(Records excerpted from a collection)
┌──
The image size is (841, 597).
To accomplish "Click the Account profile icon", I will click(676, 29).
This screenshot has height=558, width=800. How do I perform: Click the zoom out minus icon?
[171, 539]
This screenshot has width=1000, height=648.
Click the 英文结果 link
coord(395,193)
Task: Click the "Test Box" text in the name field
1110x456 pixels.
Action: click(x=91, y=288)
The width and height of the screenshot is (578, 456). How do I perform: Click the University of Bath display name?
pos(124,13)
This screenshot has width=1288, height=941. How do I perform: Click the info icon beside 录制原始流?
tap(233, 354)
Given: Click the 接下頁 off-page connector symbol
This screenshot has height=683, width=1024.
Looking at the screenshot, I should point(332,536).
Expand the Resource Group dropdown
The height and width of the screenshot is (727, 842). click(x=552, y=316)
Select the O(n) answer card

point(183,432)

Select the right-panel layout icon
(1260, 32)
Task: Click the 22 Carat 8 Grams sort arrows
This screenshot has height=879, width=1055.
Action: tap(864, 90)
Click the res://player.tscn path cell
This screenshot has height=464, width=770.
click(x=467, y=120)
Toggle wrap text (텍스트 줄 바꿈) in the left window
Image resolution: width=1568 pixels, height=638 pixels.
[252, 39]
└──
If a line comes after the one that contains "This screenshot has width=1000, height=648.", leave it out; return every line of the entries up to that point exactly, starting with the first, with that line included.

The image size is (841, 597).
To accomplish "Click the Account profile icon", I will click(676, 29).
This screenshot has height=558, width=800. How do I perform: Click the zoom out minus icon?
[171, 539]
This screenshot has width=1000, height=648.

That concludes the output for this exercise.